In an obvious political sense, the poem ‘into nature’ tackles head on the Faustian bargain that human society has made with technological progress. As the note below mentions the Gili Atoll is a group of three low-lying islands off the coast of Indonesia threatened by rising sea levels that are the result of global warming. More specifically the many species of sea turtle that lay their eggs on the beaches are threatened with the destruction of their habitat. Although many projects have been organised to protect and restore the coral reefs, improve waste management, struggle against erosion, and raise awareness, the idyllic islands are an increasingly popular tourist destination and the marine habitat along with the islands themselves are in danger of being overwhelmed. 

This seemed to me a wonderful reminiscence of the end of Faust II. Using dykes and dams to hold back the sea, Faust has reclaimed land given to him by the Emperor. His great project has often been seen as a utopian vision of human progress that offers widespread and permanent value to humankind. Yet, through Philemon and Baucis we see that this new world of power and prosperity possesses elements that menace the peaceful and humble way of life that they have enjoyed for so long. 

The metaphor of new land can go further. The film by the poetry collective Landschaft uses innovative digital means and music to place the original artwork into new spaces. But there again the piece offers a provocative look at the Faustian bargain of translation in all senses (between languages, between the written and performed, and between language, music and the visual). The original is an anagram moving within formidable constraints in that each line uses only the characters in the original trigger-line borrowed from Emma McGordon. It experiments playfully with sound and meaning holding multiple possibilities in suspension: a riff in which the dark undertow of destruction and the poem’s ecological conscience fight it out.
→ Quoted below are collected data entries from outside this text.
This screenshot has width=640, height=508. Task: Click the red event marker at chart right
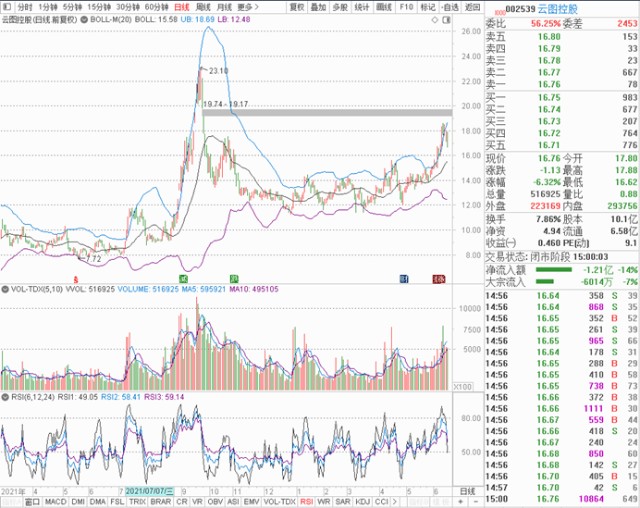click(x=438, y=276)
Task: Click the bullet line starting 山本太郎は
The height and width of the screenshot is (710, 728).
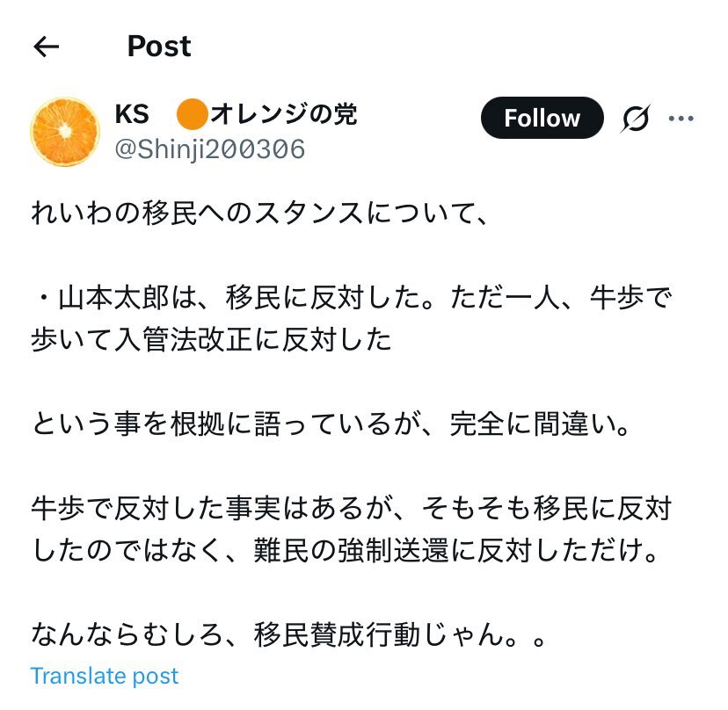Action: pos(352,298)
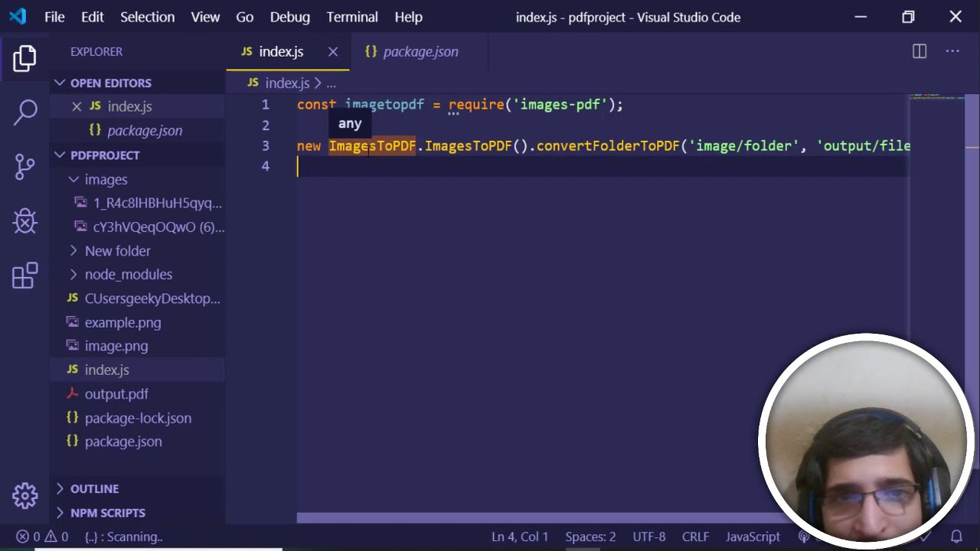980x551 pixels.
Task: Open notifications bell in status bar
Action: pos(956,536)
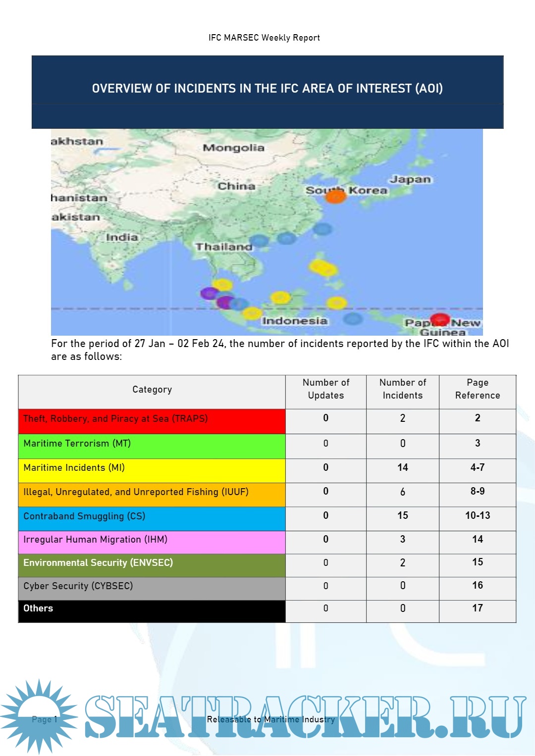
Task: Click page reference 10-13 for Contraband Smuggling
Action: point(477,515)
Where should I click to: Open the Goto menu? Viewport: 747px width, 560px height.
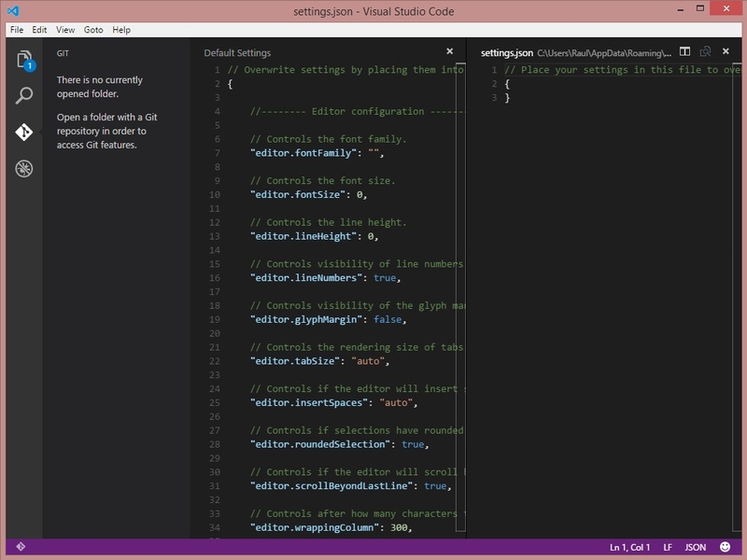(x=93, y=30)
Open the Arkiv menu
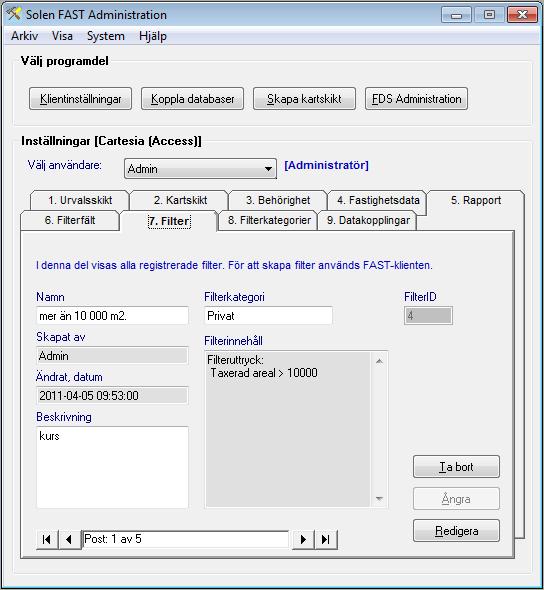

A translator must make much more singular decisions and the new ground won in the German can only be approximated in English. Intriguing in the context of the Faust Shop, and the focus on bargains, is the old equivalence of ‘translation’ and ‘treason’ which finds an echo here in the line that balances ‘True North’ and ‘Telling lies’ on a perfect tongue- needle. But I hope the translation finds, and founds, its own new ground too; one alive to the vital currents within the original but also its journey: ahoy Atlantis!  

Karen Leeder

An anagram is a poem formed by rearranging the letters of a different word or phrase. The anagram in this poetry film is based on a verse from Emma McGordon’s poem MAGNETIC: The tongue is a needle. And I am true North. Telling lies.

Read Karen Leeder’s creative English translation of it:

The tongue is a needle. And I am True North. Telling lies.
Late underdogs rattle in the home, ingest all. ‘Nu ein Ei’!
Hide it in a hat. Lea runs legend-lost to unreel teeming
data. Hello, in line! No suing the ultra-green tides. Meet
a satellite retinue hounding neater gold helmets in
to nature! genuine stellar lights, one alien theme. Did
someone tell a lie? Lea, treading dust, uttering her inn-
er need to linger: slum it, atone, still aged heath, ennui.
Latent turn made true. The Gili-isles inhaled. Gone. One
nitrate hell intuited, almond Lea’s egg rite unseen. Oh!
The North ill, undone. See Lea, mud-genii, greet Atlantis.
The tongue is a needle. And I am True North. Telling lies.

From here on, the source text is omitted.